In a job interview, prospective employers might be put off by the overly-entitled attitude of a young person, or be alarmed by their lack of basic skills.
The young person’s general aura of ignorance and incompetence, combined with expectations of immediate and substantial rewards unrelated to performance are likely to be the kiss of death in any interview for a good position.
When parents decide to accompany their 20-something offspring to a job interview, it undermines any confidence a potential employer might have in this potential employee. “Why,” the employer might ask themselves, “would a job-seeker need to bring their Mommy or Daddy along on an interview, unless this young person was more child than adult?”
Even in smaller ways, helicopter parents cripple their kids. The adult child of helicopter parents will take their coffee break and then walk out of the break room, not having cleaned up their mess or washed out their cup. You can see how this will foster resentment among their colleagues.
These young people expect “someone” to clean up after them, in the same way that their mess was always cleaned up when they were kids. They don’t see that there’s no-one following them around anymore, cleaning up their messes, whether physical, interpersonal or professional.
In a WebPsychology article by Barb Nefer, “millennials are getting hit hard by depression. One in five young workers has experienced on-the-job depression, compared to only 16 percent of Gen X’ers and Baby Boomers.”
Nefer goes on to say that according to “a white paper from Bensinger, DuPont & Associates, millennials have impaired functioning on the job and higher rates of absenteeism, as well as more conflict and incidents of getting written up,” all of which “can impede job performance.”
According to an article by Brooke Donatone in the Washington Post, a 2013 entry in the “Journal of Child and Family Studies found that college students who experienced helicopter parenting reported higher levels of depression.”
The Washington Post article goes on to say that “intrusive parenting interferes with the development of autonomy and competence. So helicopter parenting leads to increased dependence and decreased ability to complete tasks without parental supervision.”
It’s clear from the above articles that helicopter parenting is contributing to a growing rate of depression among young people as well as an inability to function optimally in the workplace.
If you’re a parent who wants your children to have career success as adults, you need to be aware of any tendencies toward helicopter parenting in yourself and your co-parent.
Loving your child means guiding them, protecting them and supporting them. It doesn’t mean smothering them, over-protecting them or doing so much for them that they never learn to think on their feet, cope with challenges or deal with disappointment and failure.

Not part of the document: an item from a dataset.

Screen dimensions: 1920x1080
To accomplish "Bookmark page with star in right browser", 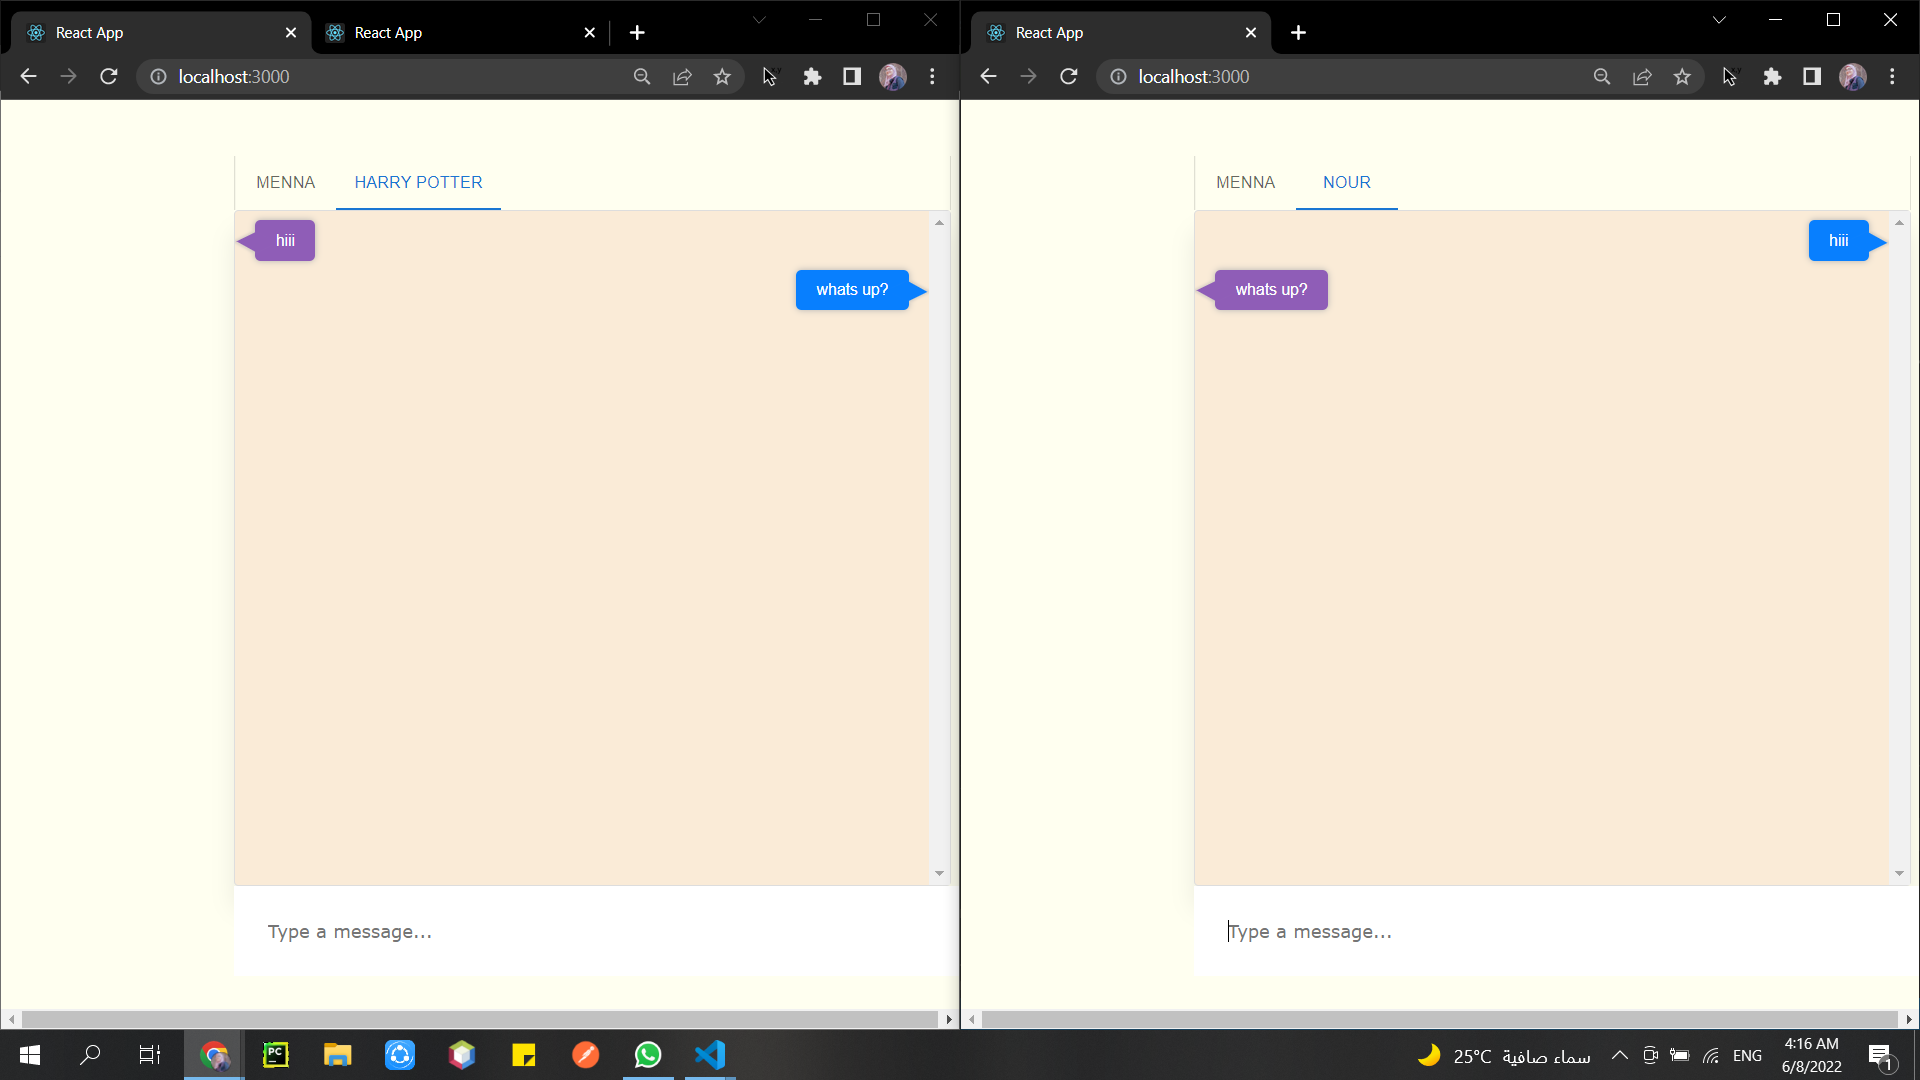I will (x=1682, y=76).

The most loving thing you can do as a parent is take a step back and let your child fall down, flail about and figure things out on her own. Sometimes the best way to “be there” for your kid is not to be there for them. This is how you enable them to develop confidence, competence, self-worth and emotional intelligence.
Young people today need parents who support them in becoming functioning adults. This means less hovering and bubble-wrapping of kids and more empowering them to do things for themselves, figure things out for themselves and learn how to cope with difficulties, all by themselves.